YOUR TASK:
Copy, from the listing, every line in which the string "agent" is present.

DATA SUPPLIED:
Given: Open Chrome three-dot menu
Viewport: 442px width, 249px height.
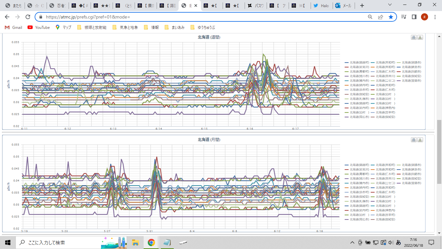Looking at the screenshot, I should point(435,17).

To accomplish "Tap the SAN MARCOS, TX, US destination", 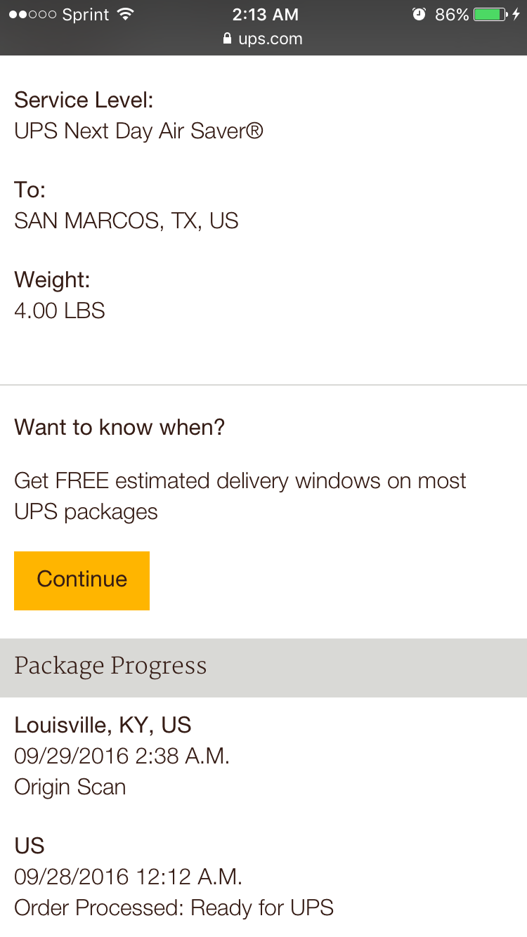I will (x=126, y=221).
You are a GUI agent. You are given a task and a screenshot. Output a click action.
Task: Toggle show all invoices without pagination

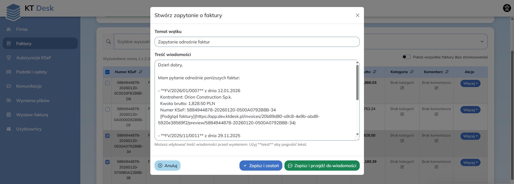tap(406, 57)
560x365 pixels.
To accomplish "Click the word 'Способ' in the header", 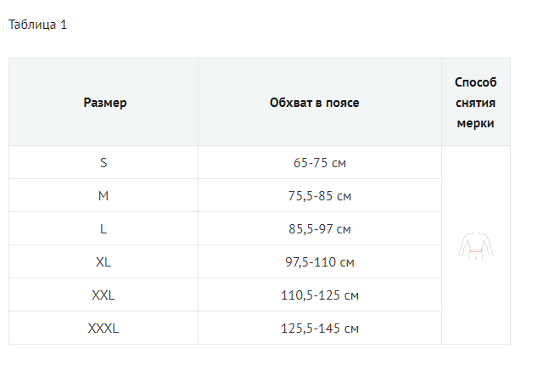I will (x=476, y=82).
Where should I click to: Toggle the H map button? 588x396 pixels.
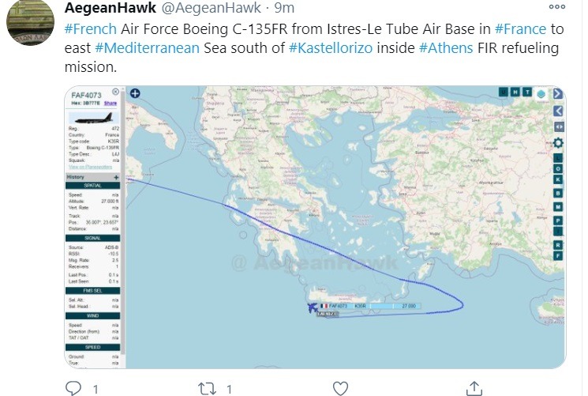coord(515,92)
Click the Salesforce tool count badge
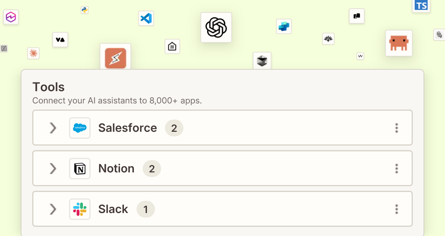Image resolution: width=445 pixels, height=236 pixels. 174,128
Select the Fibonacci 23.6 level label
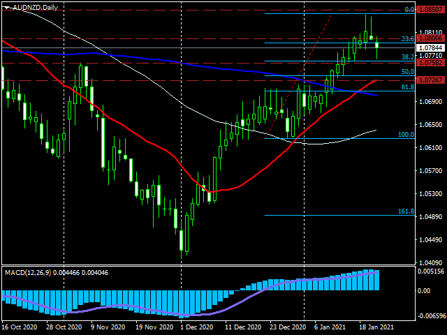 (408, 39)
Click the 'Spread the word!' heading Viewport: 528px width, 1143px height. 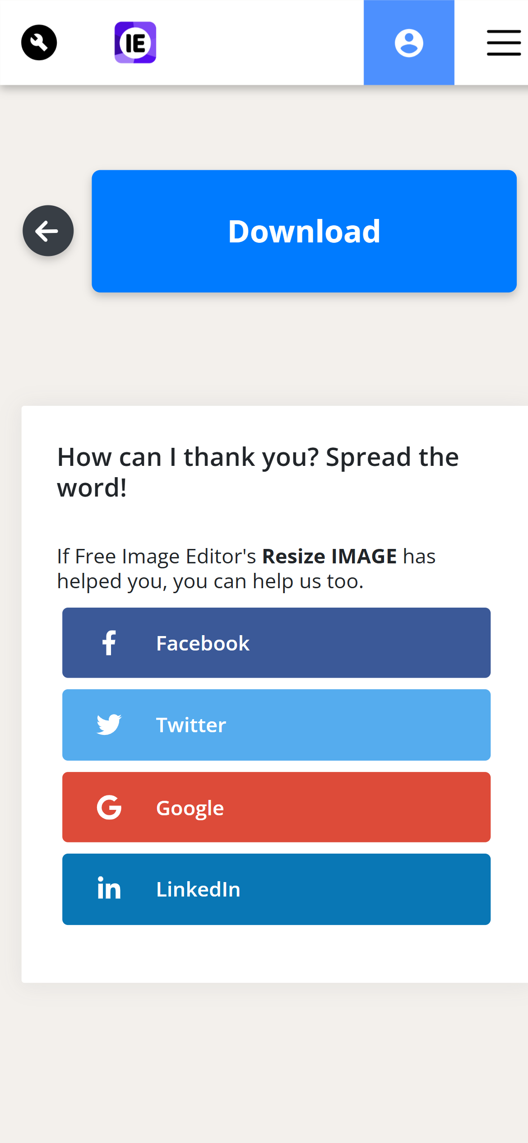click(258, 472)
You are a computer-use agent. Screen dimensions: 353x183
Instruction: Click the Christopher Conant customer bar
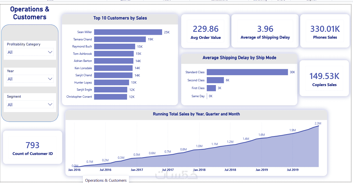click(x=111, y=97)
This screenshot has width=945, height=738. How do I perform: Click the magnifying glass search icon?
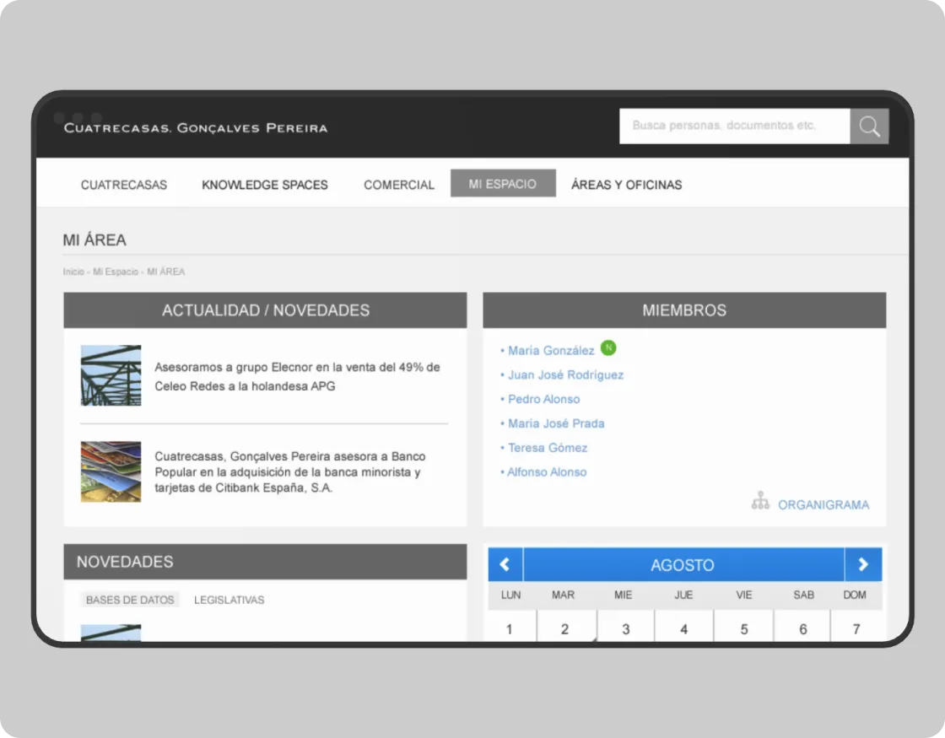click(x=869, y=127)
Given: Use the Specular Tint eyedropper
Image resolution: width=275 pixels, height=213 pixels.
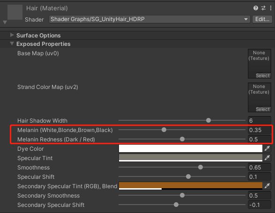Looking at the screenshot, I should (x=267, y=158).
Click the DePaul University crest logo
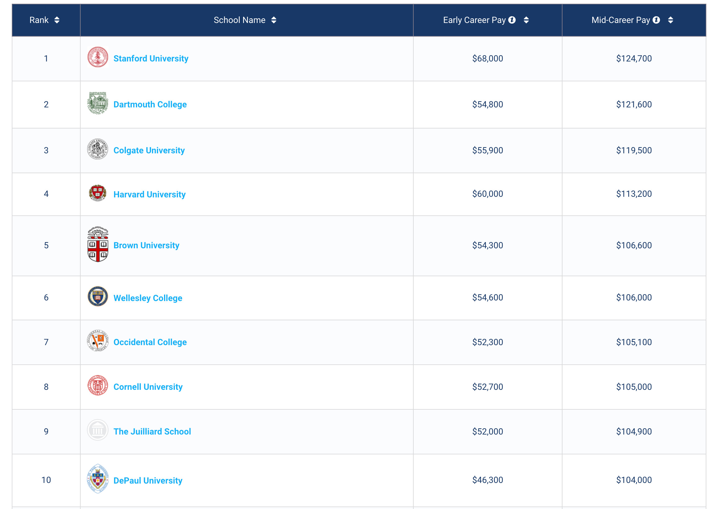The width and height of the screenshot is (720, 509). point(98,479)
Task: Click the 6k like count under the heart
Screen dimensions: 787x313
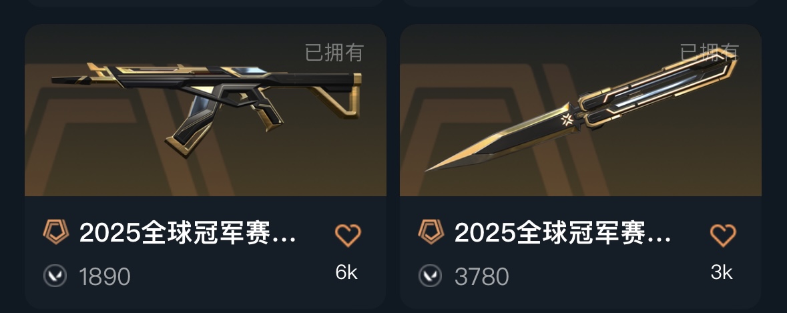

TASK RESULT:
You are a GUI agent. You are given a task and a screenshot. Output a click action.
You are a computer-use agent. Screen dimensions: 353x183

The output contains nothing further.